Gitops mode Log Template creation:

You can create a log template in a GitHub repository where your deployment manifest files are saved. The sample Log Template for Stackdriver data source is available here.

OpsMx provides the two types of sample log Templates for Stackdriver as follows:

  1. Minimal yaml file (stackdriver-log-generic-minimal.yaml)

  2. Extended yaml file (stackdriver-log-generic-extended.yaml)

Minimal yaml file:

The following sample Stackdriver minimal yaml file contains the mandatory parameters to create a log template. You can use this sample yaml file instead of creating a new template.

apiVersion: v1
kind: ConfigMap
metadata:
  name: stackdriver-generic-minimal
data:
  stackdriver-generic-minimal: |
    monitoringProvider: STACKDRIVER
    accountName: stackdriver-account-name
    filterKey: resource.labels.pod_name
    responseKeywords: textPayload

Parameters details are as follows:

  • name: Give a name to the Log Template (This Log Template name, must be used in OpsMx Provider configmap file).

  • monitoringProvider: Provide the name of “STACKDRIVER”.

  • accountName: Log provider account name (Must be provided the same account name, which you have given while adding the Stackdriver integrator in ISD UI)

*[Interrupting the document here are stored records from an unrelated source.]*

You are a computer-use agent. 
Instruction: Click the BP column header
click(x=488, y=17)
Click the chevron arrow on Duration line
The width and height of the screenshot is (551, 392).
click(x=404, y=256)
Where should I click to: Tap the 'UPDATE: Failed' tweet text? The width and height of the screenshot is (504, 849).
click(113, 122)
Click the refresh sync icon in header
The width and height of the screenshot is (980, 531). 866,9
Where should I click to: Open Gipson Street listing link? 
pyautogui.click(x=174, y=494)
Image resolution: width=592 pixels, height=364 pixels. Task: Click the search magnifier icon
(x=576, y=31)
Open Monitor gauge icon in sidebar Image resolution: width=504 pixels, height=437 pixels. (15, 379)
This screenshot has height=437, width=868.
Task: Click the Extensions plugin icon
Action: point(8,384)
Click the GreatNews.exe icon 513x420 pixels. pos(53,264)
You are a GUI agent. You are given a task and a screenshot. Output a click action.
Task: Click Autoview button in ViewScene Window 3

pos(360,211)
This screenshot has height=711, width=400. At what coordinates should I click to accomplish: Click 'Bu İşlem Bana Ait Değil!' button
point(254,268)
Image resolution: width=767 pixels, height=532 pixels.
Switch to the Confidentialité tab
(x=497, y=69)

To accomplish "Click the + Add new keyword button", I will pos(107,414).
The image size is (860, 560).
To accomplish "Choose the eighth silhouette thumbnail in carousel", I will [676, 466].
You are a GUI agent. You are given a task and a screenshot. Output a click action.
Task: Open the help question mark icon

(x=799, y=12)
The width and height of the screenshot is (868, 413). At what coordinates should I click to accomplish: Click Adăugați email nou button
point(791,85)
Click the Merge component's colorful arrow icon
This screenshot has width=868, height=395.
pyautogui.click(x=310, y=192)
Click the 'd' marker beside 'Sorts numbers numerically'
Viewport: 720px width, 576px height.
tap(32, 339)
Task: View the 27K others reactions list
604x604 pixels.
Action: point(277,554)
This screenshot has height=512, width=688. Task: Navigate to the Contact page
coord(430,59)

  • index: Index containing logs for processing

  • filterKey: Unique Key which identifies logs to be processed in the index

  • responseKeywords: Field name in the index containing logs to be processed.

Extended yaml file:

The following sample Stackdriver extended yaml file contains all the available parameters even non-mandatory to create a log template. You can use this sample yaml file instead of creating a new template.

apiVersion: v1
kind: ConfigMap
metadata:
  name: stackdriver-generic-ext
data:
  stackdriver-generic-ext: |
    monitoringProvider: STACKDRIVER
    accountName: stackdriver-account-name
    filterKey: resource.labels.pod_name
    responseKeywords: textPayload
    errorTopics: 
    - errorString: ArrayIndexOutOfBounds
      topic: ERROR
    - errorString: NullPointerException
      topic: ERROR
    tags:
    - errorString: FATAL
      tag: FatalErrors

Parameters details are as follows:

  • name: Give a name to the Log Template (This Log Template name, must be used in OpsMx Provider configmap file ).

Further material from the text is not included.